People keep saying "Millennium Park, Millennium Park!"
Has anyone actually been there? Or read about how it was built and paid for?

Because that is - don't get me wrong - a beautiful park. But it doesn't really serve the "local neighbourhood," which is the ostensible reason for Rail Deck Park, right?

Is this for tourists or for Torontonians? Yes, those things aren't mutually exclusive but while MP certainly serves local functions (hosting concerts at the amphitheater, for example), I'd argue it serves more of a tourist function than a local one. And if THAT is what we're trying to do here, it's a different argument about spending tax $. I've quoted this before but the City of Chicago could not have produced MP with City of Toronto finances. You don't have to dig too deep, just check Wikipedia:

Some observers consider Millennium Park the city's most important project since the World's Columbian Exposition of 1893.[3][4] It far exceeded its originally proposed budget of $150 million. The final cost of $475 million was borne by Chicago taxpayers and private donors. The city paid $270 million; private donors paid the rest,[5] and assumed roughly half of the financial responsibility for the cost overruns.[6] The construction delays and cost overruns were attributed to poor planning, many design changes, and cronyism. Many critics have praised the completed park.
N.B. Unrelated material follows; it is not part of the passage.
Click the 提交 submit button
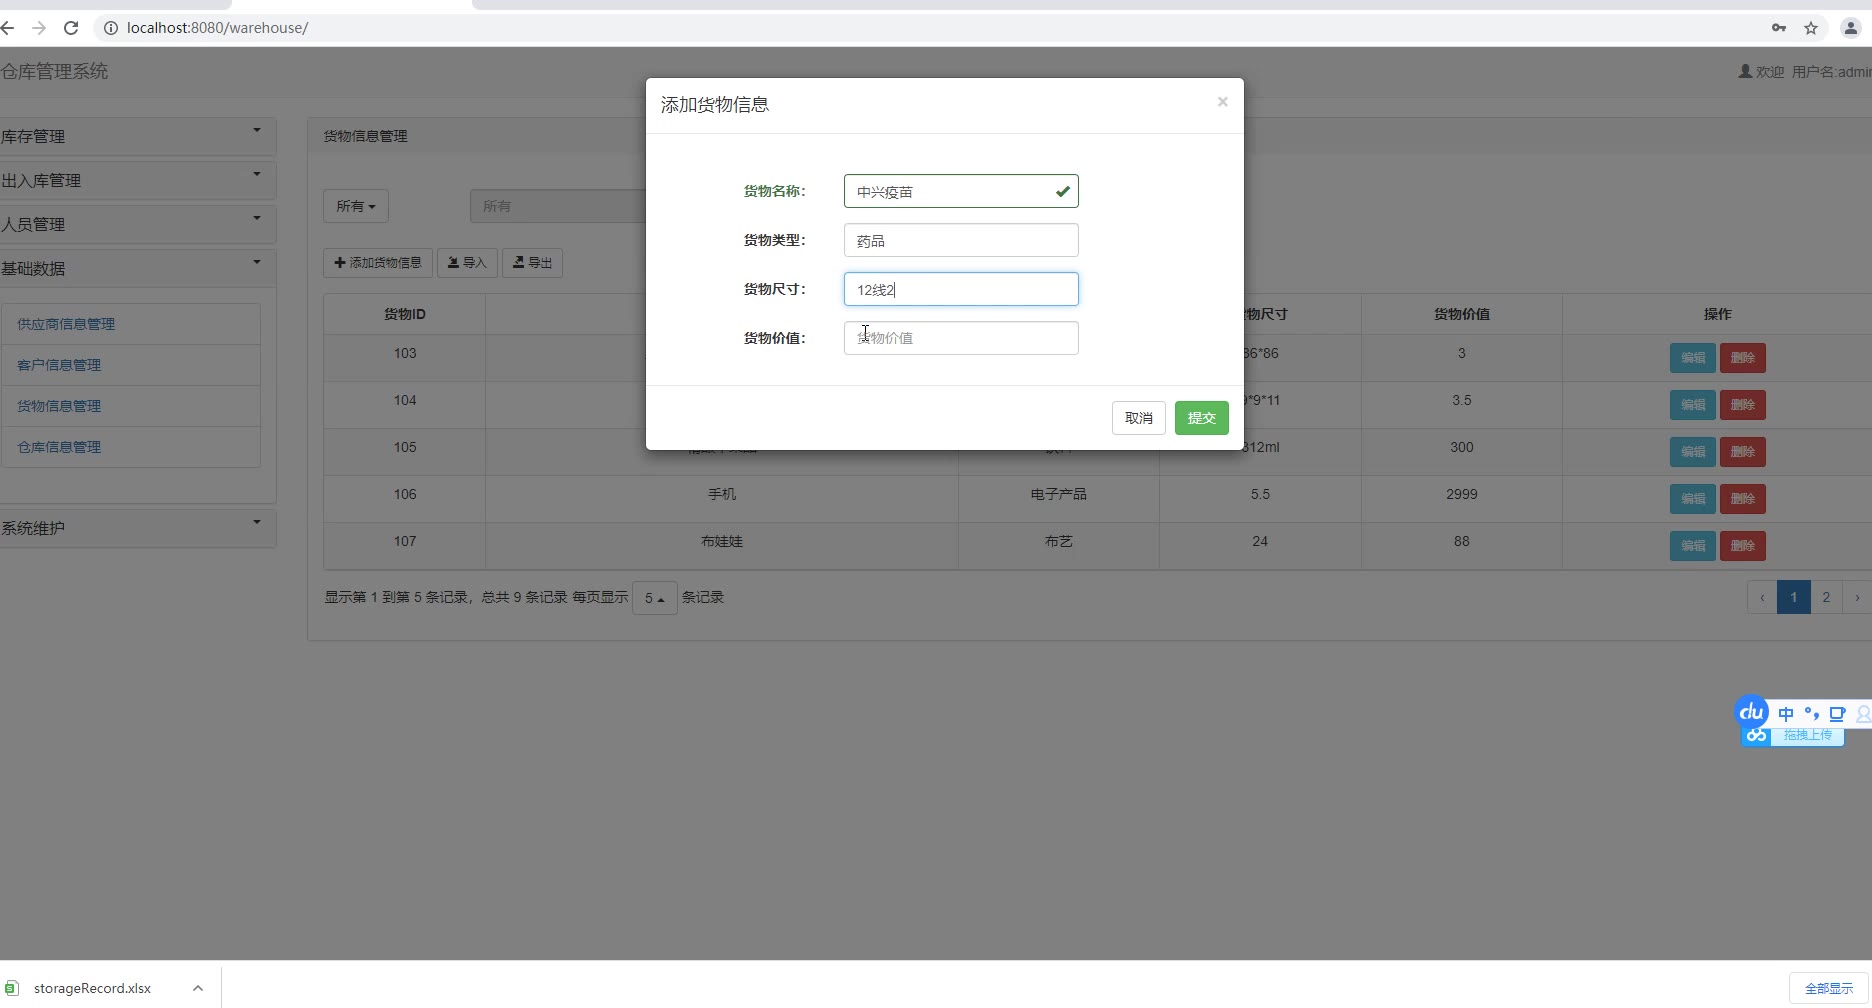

So, to recap - this being the model that gets cited all the time:
-The estimated budget for MP was $150M and it cost about 2.5x that. The estimated budget for Rail Deck Park is about $1.7B, which is MORE THAN TEN TIMES the budget of MP. Probably, hopefully it won't end up costing $4B but it's a pretty safe bet it'll be something like $2.5B, at least.

-The City paid about 57% of the final budget. If we did something remotely similar, it would mean the City would be on the hook for about $1 billion -at a minimum - and the other $700M would come from... I dunno. The feds? Private philanthropists?

-And, also significantly, the MP budget did not include the land. As per this article, the rail company (which was not using it as an active rail corridor anymore, unlike RDP) thought they owned it, there was a court case, it turned out they didn't and they DONATED it to the City. In our case, the City still has to expropriate the land at "fair market value," which has yet to be determined.

-AND, finally, MP was supposed to open in 2000 and opened in 2004.


To sum up, despite having superficial similarities (it's downtown! it's a park! choo choo trains used to run underneath!), once you translate to the Toronto context, MP is actually a pretty scary model of how RDP might go.